▶ _PROBLEM TO SOLVE_
Your answer should be the complete data, copied exactly.

[Stored data]
────────────────

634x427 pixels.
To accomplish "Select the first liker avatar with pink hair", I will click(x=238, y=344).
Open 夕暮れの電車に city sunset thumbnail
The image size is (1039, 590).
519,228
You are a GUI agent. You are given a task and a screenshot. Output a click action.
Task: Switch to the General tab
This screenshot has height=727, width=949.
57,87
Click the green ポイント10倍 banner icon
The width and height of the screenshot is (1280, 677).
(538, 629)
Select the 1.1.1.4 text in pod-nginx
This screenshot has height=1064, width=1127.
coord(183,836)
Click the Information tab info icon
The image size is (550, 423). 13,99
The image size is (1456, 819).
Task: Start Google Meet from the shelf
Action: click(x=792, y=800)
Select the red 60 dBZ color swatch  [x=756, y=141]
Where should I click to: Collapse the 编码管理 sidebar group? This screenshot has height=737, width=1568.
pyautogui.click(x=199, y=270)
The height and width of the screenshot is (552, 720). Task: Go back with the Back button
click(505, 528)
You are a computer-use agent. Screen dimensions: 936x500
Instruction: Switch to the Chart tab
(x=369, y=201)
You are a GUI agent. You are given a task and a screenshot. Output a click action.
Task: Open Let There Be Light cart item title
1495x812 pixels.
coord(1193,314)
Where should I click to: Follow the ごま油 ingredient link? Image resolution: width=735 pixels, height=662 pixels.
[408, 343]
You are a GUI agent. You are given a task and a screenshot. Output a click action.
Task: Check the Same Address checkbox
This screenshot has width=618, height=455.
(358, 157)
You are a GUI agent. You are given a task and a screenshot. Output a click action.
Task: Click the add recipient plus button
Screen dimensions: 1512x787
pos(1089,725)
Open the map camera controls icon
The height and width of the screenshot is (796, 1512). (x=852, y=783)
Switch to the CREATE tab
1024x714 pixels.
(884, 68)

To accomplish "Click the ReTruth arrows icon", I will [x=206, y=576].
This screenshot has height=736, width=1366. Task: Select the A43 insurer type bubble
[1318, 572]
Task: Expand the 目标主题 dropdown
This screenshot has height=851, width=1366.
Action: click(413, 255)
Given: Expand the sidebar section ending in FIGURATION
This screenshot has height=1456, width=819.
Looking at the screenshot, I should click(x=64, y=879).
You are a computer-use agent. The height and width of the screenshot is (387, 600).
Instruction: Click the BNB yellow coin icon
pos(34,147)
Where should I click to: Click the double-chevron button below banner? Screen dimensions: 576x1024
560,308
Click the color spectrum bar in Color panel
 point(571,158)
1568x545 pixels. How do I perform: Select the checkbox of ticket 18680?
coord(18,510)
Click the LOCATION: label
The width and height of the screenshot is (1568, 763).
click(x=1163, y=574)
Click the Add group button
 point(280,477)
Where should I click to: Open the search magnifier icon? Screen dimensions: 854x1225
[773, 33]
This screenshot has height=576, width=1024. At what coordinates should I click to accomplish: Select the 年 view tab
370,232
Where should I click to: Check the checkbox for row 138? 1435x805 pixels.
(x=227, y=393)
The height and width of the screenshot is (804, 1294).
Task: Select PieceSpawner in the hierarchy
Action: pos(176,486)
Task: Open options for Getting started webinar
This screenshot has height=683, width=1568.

────────────────

▶ _SOLUTION BELOW_
634x427 pixels.
To accomplish "Select the first liker avatar with pink hair", I will click(x=238, y=344).
Open 夕暮れの電車に city sunset thumbnail
The image size is (1039, 590).
519,228
You are a GUI agent. You are given a task and a screenshot. Output a click action.
Task: Switch to the General tab
This screenshot has height=727, width=949.
57,87
Click the green ポイント10倍 banner icon
The width and height of the screenshot is (1280, 677).
(538, 629)
Select the 1.1.1.4 text in pod-nginx
This screenshot has height=1064, width=1127.
coord(183,836)
Click the Information tab info icon
The image size is (550, 423). 13,99
The image size is (1456, 819).
Task: Start Google Meet from the shelf
Action: click(x=792, y=800)
Select the red 60 dBZ color swatch  [x=756, y=141]
Where should I click to: Collapse the 编码管理 sidebar group? This screenshot has height=737, width=1568.
pyautogui.click(x=199, y=270)
The height and width of the screenshot is (552, 720). Task: Go back with the Back button
click(505, 528)
You are a computer-use agent. Screen dimensions: 936x500
Instruction: Switch to the Chart tab
(x=369, y=201)
You are a GUI agent. You are given a task and a screenshot. Output a click action.
Task: Open Let There Be Light cart item title
1495x812 pixels.
coord(1193,314)
Where should I click to: Follow the ごま油 ingredient link? Image resolution: width=735 pixels, height=662 pixels.
[408, 343]
You are a GUI agent. You are given a task and a screenshot. Output a click action.
Task: Check the Same Address checkbox
This screenshot has width=618, height=455.
(358, 157)
You are a GUI agent. You are given a task and a screenshot. Output a click action.
Task: Click the add recipient plus button
Screen dimensions: 1512x787
pos(1089,725)
Open the map camera controls icon
The height and width of the screenshot is (796, 1512). (x=852, y=783)
Switch to the CREATE tab
1024x714 pixels.
(884, 68)

To accomplish "Click the ReTruth arrows icon", I will [x=206, y=576].
This screenshot has height=736, width=1366. Task: Select the A43 insurer type bubble
[1318, 572]
Task: Expand the 目标主题 dropdown
This screenshot has height=851, width=1366.
Action: click(413, 255)
Given: Expand the sidebar section ending in FIGURATION
This screenshot has height=1456, width=819.
Looking at the screenshot, I should click(x=64, y=879).
You are a computer-use agent. The height and width of the screenshot is (387, 600).
Instruction: Click the BNB yellow coin icon
pos(34,147)
Where should I click to: Click the double-chevron button below banner? Screen dimensions: 576x1024
560,308
Click the color spectrum bar in Color panel
 point(571,158)
1568x545 pixels. How do I perform: Select the checkbox of ticket 18680?
coord(18,510)
Click the LOCATION: label
The width and height of the screenshot is (1568, 763).
click(x=1163, y=574)
Click the Add group button
 point(280,477)
Where should I click to: Open the search magnifier icon? Screen dimensions: 854x1225
[773, 33]
This screenshot has height=576, width=1024. At what coordinates should I click to accomplish: Select the 年 view tab
370,232
Where should I click to: Check the checkbox for row 138? 1435x805 pixels.
(x=227, y=393)
The height and width of the screenshot is (804, 1294).
Task: Select PieceSpawner in the hierarchy
Action: pos(176,486)
Task: Open options for Getting started webinar
This screenshot has height=683, width=1568.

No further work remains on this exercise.